(8 years, 8 months ago)
Lords ChamberMy Lords, in these opening remarks I shall cover Motion B as well. Last week the Commons considered the amendments passed by this House to place a duty on the Secretary of State to estimate further the impacts of the changes to the ESA work-related activity component and the universal credit limited capability for work element. The Commons also considered the aspect of those amendments that sought to make the commencement regulations bringing both changes into effect subject to the affirmative procedure.
The Commons voted solidly to reject those amendments, and the Motion now asks this House to accept that decision. In addition, the Commons Speaker has also ruled that these changes attract financial privilege. As noble Lords have not tabled amendments to the contrary, I will make the presumption that the House is now prepared to accept the changes, albeit with great reluctance, and will not defy convention.

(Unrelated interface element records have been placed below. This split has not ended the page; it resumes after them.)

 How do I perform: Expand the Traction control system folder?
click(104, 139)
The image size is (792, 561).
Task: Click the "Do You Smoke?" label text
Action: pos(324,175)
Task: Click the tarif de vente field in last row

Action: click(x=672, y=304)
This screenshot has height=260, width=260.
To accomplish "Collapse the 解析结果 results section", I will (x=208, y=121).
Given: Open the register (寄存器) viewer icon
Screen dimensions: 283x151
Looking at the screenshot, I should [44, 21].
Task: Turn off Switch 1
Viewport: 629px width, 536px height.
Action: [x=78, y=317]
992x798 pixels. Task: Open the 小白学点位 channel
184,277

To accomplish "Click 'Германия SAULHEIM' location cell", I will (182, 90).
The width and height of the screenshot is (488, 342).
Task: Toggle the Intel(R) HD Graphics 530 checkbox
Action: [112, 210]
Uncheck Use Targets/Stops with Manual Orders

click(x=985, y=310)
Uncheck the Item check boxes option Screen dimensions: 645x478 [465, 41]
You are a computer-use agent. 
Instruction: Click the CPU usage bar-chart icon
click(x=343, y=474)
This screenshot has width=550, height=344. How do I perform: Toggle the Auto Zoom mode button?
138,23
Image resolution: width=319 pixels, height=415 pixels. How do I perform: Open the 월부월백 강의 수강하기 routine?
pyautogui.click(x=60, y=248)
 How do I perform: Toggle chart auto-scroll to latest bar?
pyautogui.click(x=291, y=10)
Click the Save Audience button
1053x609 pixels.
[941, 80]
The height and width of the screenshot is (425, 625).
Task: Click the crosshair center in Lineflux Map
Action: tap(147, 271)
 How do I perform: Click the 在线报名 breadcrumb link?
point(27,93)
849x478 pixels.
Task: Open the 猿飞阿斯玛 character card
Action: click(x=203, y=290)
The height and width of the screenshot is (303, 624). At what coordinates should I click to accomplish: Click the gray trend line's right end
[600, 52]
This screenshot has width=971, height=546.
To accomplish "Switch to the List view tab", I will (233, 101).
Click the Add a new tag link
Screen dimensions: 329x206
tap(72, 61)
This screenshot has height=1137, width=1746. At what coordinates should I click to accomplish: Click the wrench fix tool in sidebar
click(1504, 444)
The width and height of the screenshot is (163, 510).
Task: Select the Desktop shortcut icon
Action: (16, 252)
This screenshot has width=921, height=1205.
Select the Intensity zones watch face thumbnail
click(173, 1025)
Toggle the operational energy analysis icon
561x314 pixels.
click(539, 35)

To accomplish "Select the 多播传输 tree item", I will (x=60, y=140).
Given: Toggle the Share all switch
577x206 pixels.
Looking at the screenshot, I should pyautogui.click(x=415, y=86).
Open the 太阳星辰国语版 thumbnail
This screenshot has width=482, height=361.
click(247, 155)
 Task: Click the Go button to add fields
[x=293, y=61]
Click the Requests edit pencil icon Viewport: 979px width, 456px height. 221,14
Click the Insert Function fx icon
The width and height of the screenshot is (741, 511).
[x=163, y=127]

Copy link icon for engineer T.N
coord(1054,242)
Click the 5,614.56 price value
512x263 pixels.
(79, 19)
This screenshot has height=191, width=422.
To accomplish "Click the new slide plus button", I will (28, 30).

I put it to noble Lords that as a House we have performed our duty. We have rigorously scrutinised the legislation to remove unintended consequences and sent back a number of concerns for the Commons to reconsider. Indeed, on the ESA work-related activity component and the universal credit limited capability for work element, we have twice asked the Commons to reflect on the measures and twice it has voted down proposed amendments with substantial majorities. I think that our duties are discharged, and there comes a point when we must accept the decision of the Commons on this financially privileged matter.
I am proud of the important work this House has done to improve and refine the Bill. I remind noble Lords of the important changes they have secured. We have put in place additional statutory protections around the publication of low-income data; we have secured exemptions from the benefit cap for recipients of carer’s allowance and guardian’s allowance; and, in the case of the limit on support through child tax credits and universal credit, we have secured exemptions for certain children being looked after by family-and-friends carers and adopted sibling groups. On the social rents measure, supported accommodation will now be excepted from the changes for one year, and across the Bill we have accepted—in full or in part—recommendations from the Delegated Powers and Regulatory Reform Committee.
Speaking personally, I thank noble Lords for the precision and clarity with which they have made their arguments. It has made immeasurably easier my task of relaying the concerns back to my colleagues in the department and across government and getting an agreed response. The quality of scrutiny in this place amplifies the power of the arguments within government.
On this occasion, I will not expand on the measures at issue; we have had an extended opportunity to do so during the Bill’s passage. However, I remind the House of the improvements it has helped to secure: improved guidance for those with progressive conditions, £15 million for the flexible support fund, and removing the 52-week permitted work limit in ESA to reduce barriers to part-time work.
I am proud of the work this House does to scrutinise legislation and highlight unintended consequences—as it has in this case to improve these measures to help more sick and disabled people back into employment. It is, I believe, the right moment for the Lords to accept that it has done its job in communicating to the Commons areas of concern for it to reconsider. I am confident that noble Lords have done an excellent job in scrutinising the Bill, and I am grateful to colleagues throughout the House for a series of powerful and thoughtful speeches.
In the light of the convincing votes in the Commons and the application of financial privilege, I beg to move the Motion.
My Lords, I am deeply disappointed that we have got to where we are today with the Welfare Reform and Work Bill, but I thank the Minister for continuing to meet Members of your Lordships’ House. I and others spent a great deal of time last week working through every possibility of tabling another amendment to send this dreadful and punitive part of the Bill back to the other place. Unfortunately, because of parliamentary procedure, that was not possible. Placing financial privilege on these amendments means that the other place ultimately has its way, and it is entitled to do that—just as we were entitled and absolutely right to ask the Commons to think again.
As a Chamber appointed because of our expertise in areas such as this, we know and understand the impact this Bill will have, even if no formal impact assessment was carried out. I apologise to the people affected by this Bill that, at this point, we could not do any more. This may be the end of the legislative process, but it is the start of the negative impact the Bill will have on thousands of people’s lives. It may be seen as a victory in terms of voting numbers in another place, but we cannot forget that there are many disabled people who will lose out. That may be realised only when the letters come flooding in.